═════ INFORMATION GIVEN
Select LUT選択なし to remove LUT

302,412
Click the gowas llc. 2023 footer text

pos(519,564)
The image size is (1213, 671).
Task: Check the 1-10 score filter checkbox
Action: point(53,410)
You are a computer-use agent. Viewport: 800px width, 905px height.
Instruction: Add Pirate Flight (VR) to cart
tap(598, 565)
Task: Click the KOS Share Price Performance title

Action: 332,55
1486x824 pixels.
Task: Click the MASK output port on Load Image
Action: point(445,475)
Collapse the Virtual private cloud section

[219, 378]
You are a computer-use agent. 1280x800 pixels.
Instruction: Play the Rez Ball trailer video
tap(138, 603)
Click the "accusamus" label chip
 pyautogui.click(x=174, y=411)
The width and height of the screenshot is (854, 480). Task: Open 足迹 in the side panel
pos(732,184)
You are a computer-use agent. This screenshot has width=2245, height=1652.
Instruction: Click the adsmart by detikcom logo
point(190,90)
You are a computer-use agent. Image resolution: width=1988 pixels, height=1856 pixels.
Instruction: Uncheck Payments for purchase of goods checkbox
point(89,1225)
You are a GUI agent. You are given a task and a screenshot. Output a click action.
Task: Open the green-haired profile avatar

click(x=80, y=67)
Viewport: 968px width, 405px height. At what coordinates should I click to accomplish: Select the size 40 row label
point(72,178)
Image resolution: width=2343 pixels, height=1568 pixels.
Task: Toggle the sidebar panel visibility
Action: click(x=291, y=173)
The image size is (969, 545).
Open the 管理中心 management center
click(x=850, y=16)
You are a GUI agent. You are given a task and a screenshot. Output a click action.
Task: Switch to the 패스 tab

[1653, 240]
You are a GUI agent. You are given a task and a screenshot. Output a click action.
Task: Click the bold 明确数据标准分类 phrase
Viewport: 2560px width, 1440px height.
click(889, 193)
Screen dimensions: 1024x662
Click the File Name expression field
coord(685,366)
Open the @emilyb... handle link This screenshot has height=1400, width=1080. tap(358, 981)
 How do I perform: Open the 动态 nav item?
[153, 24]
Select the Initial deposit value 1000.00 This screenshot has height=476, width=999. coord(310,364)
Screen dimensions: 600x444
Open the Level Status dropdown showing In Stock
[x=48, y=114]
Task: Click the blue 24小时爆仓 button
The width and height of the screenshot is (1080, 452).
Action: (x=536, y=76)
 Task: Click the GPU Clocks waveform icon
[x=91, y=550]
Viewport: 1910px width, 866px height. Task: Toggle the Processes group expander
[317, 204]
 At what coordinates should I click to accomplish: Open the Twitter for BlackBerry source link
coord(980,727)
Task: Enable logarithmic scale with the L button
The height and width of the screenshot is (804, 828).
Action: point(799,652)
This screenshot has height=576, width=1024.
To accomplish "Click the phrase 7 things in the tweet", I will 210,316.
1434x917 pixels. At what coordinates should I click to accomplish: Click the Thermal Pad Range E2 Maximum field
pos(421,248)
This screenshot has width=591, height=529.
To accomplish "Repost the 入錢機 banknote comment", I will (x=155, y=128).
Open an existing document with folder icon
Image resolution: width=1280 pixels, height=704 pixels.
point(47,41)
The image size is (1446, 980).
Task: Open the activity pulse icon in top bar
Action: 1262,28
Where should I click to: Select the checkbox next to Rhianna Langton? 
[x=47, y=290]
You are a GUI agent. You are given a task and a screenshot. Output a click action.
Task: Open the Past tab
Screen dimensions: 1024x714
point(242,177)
══════════
* **PROBLEM STATEMENT**
Copy out all of the material above line for line, with no changes.

* **ANSWER FOR THIS EXERCISE**
Select LUT選択なし to remove LUT

302,412
Click the gowas llc. 2023 footer text

pos(519,564)
The image size is (1213, 671).
Task: Check the 1-10 score filter checkbox
Action: point(53,410)
You are a computer-use agent. Viewport: 800px width, 905px height.
Instruction: Add Pirate Flight (VR) to cart
tap(598, 565)
Task: Click the KOS Share Price Performance title

Action: 332,55
1486x824 pixels.
Task: Click the MASK output port on Load Image
Action: point(445,475)
Collapse the Virtual private cloud section

[219, 378]
You are a computer-use agent. 1280x800 pixels.
Instruction: Play the Rez Ball trailer video
tap(138, 603)
Click the "accusamus" label chip
 pyautogui.click(x=174, y=411)
The width and height of the screenshot is (854, 480). Task: Open 足迹 in the side panel
pos(732,184)
You are a computer-use agent. This screenshot has width=2245, height=1652.
Instruction: Click the adsmart by detikcom logo
point(190,90)
You are a computer-use agent. Image resolution: width=1988 pixels, height=1856 pixels.
Instruction: Uncheck Payments for purchase of goods checkbox
point(89,1225)
You are a GUI agent. You are given a task and a screenshot. Output a click action.
Task: Open the green-haired profile avatar

click(x=80, y=67)
Viewport: 968px width, 405px height. At what coordinates should I click to accomplish: Select the size 40 row label
point(72,178)
Image resolution: width=2343 pixels, height=1568 pixels.
Task: Toggle the sidebar panel visibility
Action: click(x=291, y=173)
The image size is (969, 545).
Open the 管理中心 management center
click(x=850, y=16)
You are a GUI agent. You are given a task and a screenshot. Output a click action.
Task: Switch to the 패스 tab

[1653, 240]
You are a GUI agent. You are given a task and a screenshot. Output a click action.
Task: Click the bold 明确数据标准分类 phrase
Viewport: 2560px width, 1440px height.
click(889, 193)
Screen dimensions: 1024x662
Click the File Name expression field
coord(685,366)
Open the @emilyb... handle link This screenshot has height=1400, width=1080. tap(358, 981)
 How do I perform: Open the 动态 nav item?
[153, 24]
Select the Initial deposit value 1000.00 This screenshot has height=476, width=999. coord(310,364)
Screen dimensions: 600x444
Open the Level Status dropdown showing In Stock
[x=48, y=114]
Task: Click the blue 24小时爆仓 button
The width and height of the screenshot is (1080, 452).
Action: (x=536, y=76)
 Task: Click the GPU Clocks waveform icon
[x=91, y=550]
Viewport: 1910px width, 866px height. Task: Toggle the Processes group expander
[317, 204]
 At what coordinates should I click to accomplish: Open the Twitter for BlackBerry source link
coord(980,727)
Task: Enable logarithmic scale with the L button
The height and width of the screenshot is (804, 828).
Action: point(799,652)
This screenshot has height=576, width=1024.
To accomplish "Click the phrase 7 things in the tweet", I will 210,316.
1434x917 pixels. At what coordinates should I click to accomplish: Click the Thermal Pad Range E2 Maximum field
pos(421,248)
This screenshot has width=591, height=529.
To accomplish "Repost the 入錢機 banknote comment", I will (x=155, y=128).
Open an existing document with folder icon
Image resolution: width=1280 pixels, height=704 pixels.
point(47,41)
The image size is (1446, 980).
Task: Open the activity pulse icon in top bar
Action: 1262,28
Where should I click to: Select the checkbox next to Rhianna Langton? 
[x=47, y=290]
You are a GUI agent. You are given a task and a screenshot. Output a click action.
Task: Open the Past tab
Screen dimensions: 1024x714
point(242,177)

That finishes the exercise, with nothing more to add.